Feminist motherhood is a surprisingly unexplored subject. In fact, feminism and motherhood have been often thought of as incompatible.
Profound, provocative, and innovative,
Feminist Art and the Maternal is the first work to critically examine the dilemmas and promises of representing feminist motherhood in contemporary art and visual culture. Andrea Liss skillfully incorporates theory with passionate personal reflections on the maternal, and in doing so she advances a fresh and necessary perspective on both feminism and art.

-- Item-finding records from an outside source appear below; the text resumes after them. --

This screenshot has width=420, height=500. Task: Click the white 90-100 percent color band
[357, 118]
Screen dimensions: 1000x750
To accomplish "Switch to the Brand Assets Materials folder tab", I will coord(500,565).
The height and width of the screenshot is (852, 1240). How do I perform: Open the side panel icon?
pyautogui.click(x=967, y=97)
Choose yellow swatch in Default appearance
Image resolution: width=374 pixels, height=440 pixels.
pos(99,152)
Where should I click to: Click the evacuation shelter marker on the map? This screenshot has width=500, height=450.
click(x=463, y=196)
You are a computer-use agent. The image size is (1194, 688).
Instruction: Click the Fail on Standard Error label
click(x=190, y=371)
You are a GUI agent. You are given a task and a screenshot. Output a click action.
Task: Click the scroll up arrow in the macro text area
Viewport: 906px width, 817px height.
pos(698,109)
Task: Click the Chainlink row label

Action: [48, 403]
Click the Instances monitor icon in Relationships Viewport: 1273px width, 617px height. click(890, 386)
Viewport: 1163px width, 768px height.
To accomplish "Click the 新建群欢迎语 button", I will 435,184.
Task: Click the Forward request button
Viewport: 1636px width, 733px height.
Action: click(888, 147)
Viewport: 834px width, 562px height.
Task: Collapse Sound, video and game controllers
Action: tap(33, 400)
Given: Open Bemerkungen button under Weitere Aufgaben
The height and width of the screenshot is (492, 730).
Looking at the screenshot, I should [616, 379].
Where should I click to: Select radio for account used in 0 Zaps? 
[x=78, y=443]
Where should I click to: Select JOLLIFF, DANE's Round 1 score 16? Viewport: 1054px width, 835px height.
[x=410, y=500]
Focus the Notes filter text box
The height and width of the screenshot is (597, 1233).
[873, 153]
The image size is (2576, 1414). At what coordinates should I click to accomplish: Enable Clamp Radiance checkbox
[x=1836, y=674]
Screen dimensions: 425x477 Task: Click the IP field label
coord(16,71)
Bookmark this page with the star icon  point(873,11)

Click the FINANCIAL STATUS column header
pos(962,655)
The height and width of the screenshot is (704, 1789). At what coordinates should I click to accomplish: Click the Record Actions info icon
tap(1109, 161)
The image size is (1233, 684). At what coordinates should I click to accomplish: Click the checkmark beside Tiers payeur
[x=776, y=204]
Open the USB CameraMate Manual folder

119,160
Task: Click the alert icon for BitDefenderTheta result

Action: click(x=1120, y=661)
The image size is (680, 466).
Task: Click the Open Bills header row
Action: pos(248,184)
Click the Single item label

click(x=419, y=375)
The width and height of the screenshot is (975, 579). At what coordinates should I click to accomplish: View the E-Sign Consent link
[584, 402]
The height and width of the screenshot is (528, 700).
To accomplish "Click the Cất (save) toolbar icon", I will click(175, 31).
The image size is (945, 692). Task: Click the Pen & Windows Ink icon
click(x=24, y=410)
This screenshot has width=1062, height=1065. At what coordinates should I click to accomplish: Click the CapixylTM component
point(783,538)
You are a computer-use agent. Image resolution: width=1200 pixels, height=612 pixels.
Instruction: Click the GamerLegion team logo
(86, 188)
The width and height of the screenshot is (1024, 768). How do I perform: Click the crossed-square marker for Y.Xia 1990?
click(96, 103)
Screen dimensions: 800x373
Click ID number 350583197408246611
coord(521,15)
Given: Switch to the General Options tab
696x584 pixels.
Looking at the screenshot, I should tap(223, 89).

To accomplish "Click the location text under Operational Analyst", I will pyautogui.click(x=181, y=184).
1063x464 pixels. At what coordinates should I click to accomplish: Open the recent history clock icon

Offering new research on works by well-known and emerging artists who approach feminist motherhood issues from their own knowledge and experiences, Liss explores a wide range of examples from the challenging to the taboo, including Mary Kelly's
Post-Partum Document, Mierle Laderman Ukeles's Maintenance Art projects, Renée Cox's Yo' Mama portraits, and Ngozi Onwurah's film
The Body Beautiful.
Liss considers traditional characteristics that mothers are assumed to possess, such as nurturing, empathy, and sacrifice for their children--qualities that paradoxically have negatively defined women as "sentimental"--and assertively revalues them within both motherhood and feminism. Throughout, she deftly intertwines theoretical analysis with the arresting and enlightening first-person voices of artist-mothers and their children.
Putting forth an original ethics of feminism and the maternal--how to be in the place of the other
and inside one's self, how to care for another
and one's self--Liss reconceives the mother-child relationship as a model for relations among races, genders, and ages and radically reinterprets maternal traits as vital forms of social, artistic, and political address.